Re: Building STk on HP-UX

From: Erik Ostrom <eostrom_at_ccs.neu.edu>
Date: Tue, 14 Feb 95 15:53:23 -0500

> Does this approach make sense?
>
>
> (button "Frob" :command
> (create-callback table (lambda () (frob ...))))
>
> Create-callback interns the closure and associates it with a string. It
> returns a string that when executed by Tk looks up the calback by name and
> funcalls it. If you had one table per application, you could throw it away
> when the application is deactivated.

I did something related to this for bindings in STklos objects.
Here's an example from my code:

    (define-binding bb '<3> (|X| |Y|)
      (menu-post ih (- |X| 6) (- |Y| 6)))

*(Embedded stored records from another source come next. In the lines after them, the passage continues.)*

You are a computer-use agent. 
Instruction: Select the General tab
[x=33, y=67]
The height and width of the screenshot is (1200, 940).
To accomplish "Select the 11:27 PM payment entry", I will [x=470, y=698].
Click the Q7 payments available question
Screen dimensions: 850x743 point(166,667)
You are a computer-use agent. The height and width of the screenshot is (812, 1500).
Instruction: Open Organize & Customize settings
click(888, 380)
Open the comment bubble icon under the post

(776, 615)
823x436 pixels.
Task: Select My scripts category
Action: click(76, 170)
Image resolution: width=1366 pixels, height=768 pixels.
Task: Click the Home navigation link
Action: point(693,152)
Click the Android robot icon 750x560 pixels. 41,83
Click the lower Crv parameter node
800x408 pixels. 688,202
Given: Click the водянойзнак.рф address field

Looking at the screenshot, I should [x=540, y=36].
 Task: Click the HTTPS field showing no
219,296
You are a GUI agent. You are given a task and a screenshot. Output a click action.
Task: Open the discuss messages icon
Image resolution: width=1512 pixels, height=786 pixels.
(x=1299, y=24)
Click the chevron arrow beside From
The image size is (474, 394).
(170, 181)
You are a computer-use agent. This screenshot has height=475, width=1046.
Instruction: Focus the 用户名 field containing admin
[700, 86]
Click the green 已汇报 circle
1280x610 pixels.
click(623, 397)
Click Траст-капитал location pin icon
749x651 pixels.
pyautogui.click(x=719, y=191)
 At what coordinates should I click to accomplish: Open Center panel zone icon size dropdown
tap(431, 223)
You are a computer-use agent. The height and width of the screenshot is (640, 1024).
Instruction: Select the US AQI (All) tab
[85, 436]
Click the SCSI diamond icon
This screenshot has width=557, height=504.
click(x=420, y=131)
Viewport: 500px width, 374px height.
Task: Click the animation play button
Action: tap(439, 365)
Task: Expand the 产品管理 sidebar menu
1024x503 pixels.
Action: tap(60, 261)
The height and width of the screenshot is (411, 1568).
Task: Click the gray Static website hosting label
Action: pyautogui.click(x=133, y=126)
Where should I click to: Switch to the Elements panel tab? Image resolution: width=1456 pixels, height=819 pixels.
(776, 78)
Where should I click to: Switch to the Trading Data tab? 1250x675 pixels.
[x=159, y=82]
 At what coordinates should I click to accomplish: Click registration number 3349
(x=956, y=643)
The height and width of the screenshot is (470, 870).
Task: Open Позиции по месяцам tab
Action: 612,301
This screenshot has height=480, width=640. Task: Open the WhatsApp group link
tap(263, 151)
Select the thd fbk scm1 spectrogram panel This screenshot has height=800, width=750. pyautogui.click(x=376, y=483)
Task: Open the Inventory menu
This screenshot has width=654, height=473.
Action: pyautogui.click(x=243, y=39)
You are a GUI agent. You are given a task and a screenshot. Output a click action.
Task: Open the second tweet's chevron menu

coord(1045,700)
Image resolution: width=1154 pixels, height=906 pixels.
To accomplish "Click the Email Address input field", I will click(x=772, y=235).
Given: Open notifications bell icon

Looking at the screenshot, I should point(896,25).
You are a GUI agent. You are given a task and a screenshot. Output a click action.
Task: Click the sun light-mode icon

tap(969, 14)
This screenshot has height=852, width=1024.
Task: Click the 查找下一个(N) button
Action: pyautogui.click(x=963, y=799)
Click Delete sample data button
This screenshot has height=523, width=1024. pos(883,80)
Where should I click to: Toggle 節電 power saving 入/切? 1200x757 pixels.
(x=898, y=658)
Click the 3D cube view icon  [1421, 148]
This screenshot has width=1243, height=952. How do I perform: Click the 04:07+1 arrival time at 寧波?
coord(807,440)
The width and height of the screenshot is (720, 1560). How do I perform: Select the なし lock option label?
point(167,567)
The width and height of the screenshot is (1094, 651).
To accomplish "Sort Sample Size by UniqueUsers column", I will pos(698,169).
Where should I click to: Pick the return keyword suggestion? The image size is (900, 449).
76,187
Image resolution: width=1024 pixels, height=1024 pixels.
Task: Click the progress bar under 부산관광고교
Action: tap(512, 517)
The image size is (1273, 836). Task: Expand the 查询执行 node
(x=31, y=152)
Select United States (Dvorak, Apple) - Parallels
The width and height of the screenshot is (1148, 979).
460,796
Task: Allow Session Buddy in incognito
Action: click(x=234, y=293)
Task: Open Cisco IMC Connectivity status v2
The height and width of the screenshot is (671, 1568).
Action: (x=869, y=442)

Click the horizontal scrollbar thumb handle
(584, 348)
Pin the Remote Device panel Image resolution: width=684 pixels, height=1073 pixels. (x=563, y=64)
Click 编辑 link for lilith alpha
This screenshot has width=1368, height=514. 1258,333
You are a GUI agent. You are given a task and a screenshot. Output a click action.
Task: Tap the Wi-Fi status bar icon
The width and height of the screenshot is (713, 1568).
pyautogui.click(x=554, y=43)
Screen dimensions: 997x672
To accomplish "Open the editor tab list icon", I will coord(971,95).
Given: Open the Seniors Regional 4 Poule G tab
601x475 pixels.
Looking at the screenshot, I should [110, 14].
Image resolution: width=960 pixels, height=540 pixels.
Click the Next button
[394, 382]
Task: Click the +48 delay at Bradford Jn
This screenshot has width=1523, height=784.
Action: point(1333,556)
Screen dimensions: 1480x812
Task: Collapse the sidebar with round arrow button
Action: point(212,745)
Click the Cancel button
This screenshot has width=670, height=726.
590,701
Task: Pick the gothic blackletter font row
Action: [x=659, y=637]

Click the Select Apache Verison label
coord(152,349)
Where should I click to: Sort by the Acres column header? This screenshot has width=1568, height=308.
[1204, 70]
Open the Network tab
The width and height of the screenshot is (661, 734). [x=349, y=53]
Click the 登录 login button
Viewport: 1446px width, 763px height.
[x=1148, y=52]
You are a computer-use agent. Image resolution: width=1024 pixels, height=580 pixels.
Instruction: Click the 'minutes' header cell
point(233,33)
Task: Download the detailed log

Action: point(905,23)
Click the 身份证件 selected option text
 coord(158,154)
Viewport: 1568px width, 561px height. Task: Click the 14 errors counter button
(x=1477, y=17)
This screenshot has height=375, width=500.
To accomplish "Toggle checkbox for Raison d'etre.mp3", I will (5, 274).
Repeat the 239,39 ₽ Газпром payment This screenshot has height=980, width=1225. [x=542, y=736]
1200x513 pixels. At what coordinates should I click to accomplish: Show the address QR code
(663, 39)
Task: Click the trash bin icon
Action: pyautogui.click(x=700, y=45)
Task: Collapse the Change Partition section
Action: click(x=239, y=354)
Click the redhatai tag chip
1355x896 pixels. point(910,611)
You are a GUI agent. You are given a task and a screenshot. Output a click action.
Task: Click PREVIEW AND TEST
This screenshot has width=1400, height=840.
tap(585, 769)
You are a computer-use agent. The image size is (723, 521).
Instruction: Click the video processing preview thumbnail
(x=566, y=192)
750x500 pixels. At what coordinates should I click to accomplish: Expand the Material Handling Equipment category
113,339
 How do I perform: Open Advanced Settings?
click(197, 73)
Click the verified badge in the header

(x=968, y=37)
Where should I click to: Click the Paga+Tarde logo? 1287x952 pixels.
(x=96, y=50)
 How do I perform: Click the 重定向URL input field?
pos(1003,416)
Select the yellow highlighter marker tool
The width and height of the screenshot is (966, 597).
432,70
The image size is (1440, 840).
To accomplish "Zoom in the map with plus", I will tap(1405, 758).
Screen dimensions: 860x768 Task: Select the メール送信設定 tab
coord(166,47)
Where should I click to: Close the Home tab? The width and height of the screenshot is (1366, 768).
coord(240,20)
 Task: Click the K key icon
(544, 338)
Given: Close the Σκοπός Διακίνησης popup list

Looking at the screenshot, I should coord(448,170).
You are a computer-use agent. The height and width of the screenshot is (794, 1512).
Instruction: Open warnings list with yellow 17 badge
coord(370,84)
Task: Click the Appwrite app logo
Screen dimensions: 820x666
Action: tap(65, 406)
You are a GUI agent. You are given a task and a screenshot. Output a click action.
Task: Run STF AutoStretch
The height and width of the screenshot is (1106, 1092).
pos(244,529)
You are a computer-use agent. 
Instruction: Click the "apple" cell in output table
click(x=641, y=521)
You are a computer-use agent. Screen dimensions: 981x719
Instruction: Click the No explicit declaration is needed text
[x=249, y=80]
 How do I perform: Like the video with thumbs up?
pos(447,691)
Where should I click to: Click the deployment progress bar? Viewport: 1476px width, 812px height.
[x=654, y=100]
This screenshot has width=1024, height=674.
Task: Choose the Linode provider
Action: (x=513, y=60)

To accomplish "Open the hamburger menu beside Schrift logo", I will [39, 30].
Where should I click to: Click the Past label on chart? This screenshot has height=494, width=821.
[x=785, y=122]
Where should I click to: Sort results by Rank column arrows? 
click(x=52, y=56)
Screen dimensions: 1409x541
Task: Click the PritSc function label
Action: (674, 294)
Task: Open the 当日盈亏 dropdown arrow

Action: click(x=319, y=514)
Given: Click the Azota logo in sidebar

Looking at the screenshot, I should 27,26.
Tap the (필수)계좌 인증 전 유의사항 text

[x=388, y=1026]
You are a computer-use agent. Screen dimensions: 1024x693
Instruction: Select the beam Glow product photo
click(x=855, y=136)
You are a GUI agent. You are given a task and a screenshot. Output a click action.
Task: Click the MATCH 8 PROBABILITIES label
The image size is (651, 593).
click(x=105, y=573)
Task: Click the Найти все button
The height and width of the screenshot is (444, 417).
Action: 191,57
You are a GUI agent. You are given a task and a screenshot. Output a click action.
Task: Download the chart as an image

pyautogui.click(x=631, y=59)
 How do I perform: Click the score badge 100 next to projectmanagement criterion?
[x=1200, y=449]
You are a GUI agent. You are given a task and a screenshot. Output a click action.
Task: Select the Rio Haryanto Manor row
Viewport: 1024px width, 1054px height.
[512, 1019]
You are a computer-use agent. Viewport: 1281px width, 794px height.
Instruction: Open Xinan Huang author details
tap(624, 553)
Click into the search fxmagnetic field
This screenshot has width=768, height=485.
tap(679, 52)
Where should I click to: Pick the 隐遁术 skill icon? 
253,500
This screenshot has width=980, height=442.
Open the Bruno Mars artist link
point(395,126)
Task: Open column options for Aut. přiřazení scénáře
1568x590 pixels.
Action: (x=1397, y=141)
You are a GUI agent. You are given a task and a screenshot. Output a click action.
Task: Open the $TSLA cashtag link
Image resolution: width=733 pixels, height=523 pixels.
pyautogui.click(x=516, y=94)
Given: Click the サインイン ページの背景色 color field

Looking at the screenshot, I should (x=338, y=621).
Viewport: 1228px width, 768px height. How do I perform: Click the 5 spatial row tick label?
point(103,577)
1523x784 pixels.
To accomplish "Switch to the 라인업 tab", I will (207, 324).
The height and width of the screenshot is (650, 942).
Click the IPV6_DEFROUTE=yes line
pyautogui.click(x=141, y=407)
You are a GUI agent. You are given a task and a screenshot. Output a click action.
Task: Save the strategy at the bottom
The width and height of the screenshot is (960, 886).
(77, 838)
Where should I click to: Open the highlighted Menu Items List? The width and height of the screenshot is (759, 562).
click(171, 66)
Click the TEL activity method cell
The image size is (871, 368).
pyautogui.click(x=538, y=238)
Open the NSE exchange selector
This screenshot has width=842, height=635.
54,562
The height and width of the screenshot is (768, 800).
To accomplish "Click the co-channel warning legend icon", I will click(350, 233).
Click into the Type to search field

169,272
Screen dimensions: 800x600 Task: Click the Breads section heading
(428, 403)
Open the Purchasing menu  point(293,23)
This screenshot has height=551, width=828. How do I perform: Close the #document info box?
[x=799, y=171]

What this does, roughly, is:

  * Create a closure of two arguments, |X| and |Y|, with the obvious
    definition. (bb and ih are of course defined in the scope.)
  * Store the closure in a hash table associated with bb.
  * Bind <3> in bb to "(XXXX %X %Y)", where XXXX is the address of the
    closure.

The hash table ensures that if you later bind <3> to something else,
the old closure will get GCd.

There are a number of things I don't like about this--for example, it
doesn't work for various non-bind entities like menus, and it creates
a hash table for every Tk-object (actually every Tk-object that uses
define-binding). However, if I ignore the implementation and its
limitations, I really like using it.

If anyone's interested, I can mail out the code. It's a pretty
horrendous macro and an associated function, along with an extra slot
in Tk-object; it's not great, but it could be hacked into shape.